L’équipe de Baga a réfléchi à son impact environnemental bien au-delà des créations. «Pour la scénographie, nous avons accès à la réserve des Arts du Sud», une association qui vend à prix solidaire des matériaux mis au rebut (comme le tapis rouge du festival de Cannes), raconte encore la membre du collectif. En outre, des vélos cargos sont à disposition des créateur·ices pour transporter leurs collections. Et les organisateur·ices promettent qu’un bilan carbone sera établi à la fin de la slow fashion week.

Marseille, capitale de la mode éthique ?

Le collectif Baga veut faire de Marseille la capitale de la mode éthique. Une vocation qui se justifie, selon Chloé Roques, par la présence dans le secteur «d’un grand nombre d’ateliers d’upcycling» et même d’une école de mode éco-responsable, le Studio Lausié, qui clôturera cette semaine de défilés.

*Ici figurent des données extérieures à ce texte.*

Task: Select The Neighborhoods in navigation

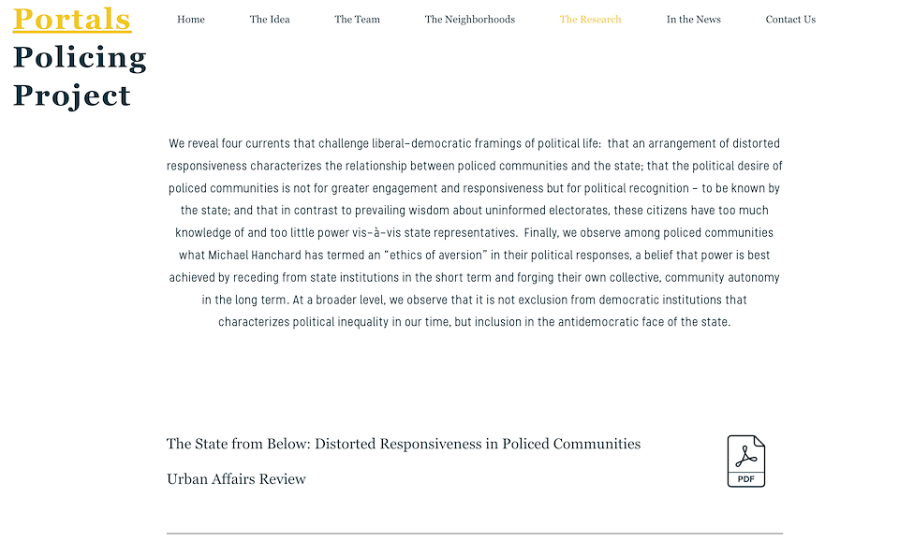Action: pyautogui.click(x=469, y=20)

La créatrice de vêtements upcyclés Frankie, au centre de l’image, pose avec les mannequins après le défilé à Marseille, le 9 juin 2025. © Eliza Amouret/Vert

Samedi, la slow fashion week a débuté à la Vieille Charité, musée emblématique du très touristique quartier du Panier. Désormais, l’événement rayonne dans tous les coins de la ville, avec des défilés dans des lieux iconiques comme le quartier du Pharo. Là où les fashion week traditionnelles nécessitent le montage et démontage des podiums, pendant celle de Marseille chaque créateur·ice s’approprie un lieu pour défiler. On utilise l’existant : les escaliers du palais Longchamp, les chemins sinueux de l’île Degaby, ou l’esplanade bitumée du J4, en face du Mucem – le Musée des civilisations de l’Europe et de la Méditerranée.

Une initiative novtarice, saluée par la Ville de Marseille, qui a autorisé l’accès à certains lieux. «Je suis très heureuse que nous puissions faire évoluer les consciences grâce à ce genre d’événements», se félicite Olivia Fortin, maire des 6ème et 8ème arrondissements de Marseille, venue assister à un défilé.

Face aux grandes entreprises hyper polluantes de la fast fashion – comme Shein –, de plus en plus de collectifs de petits créateurs éco-responsables émergent. Si la slow fashion week est une première en France, au Royaume-Uni la sustainable fashion week fêtera bientôt son cinquième anniversaire.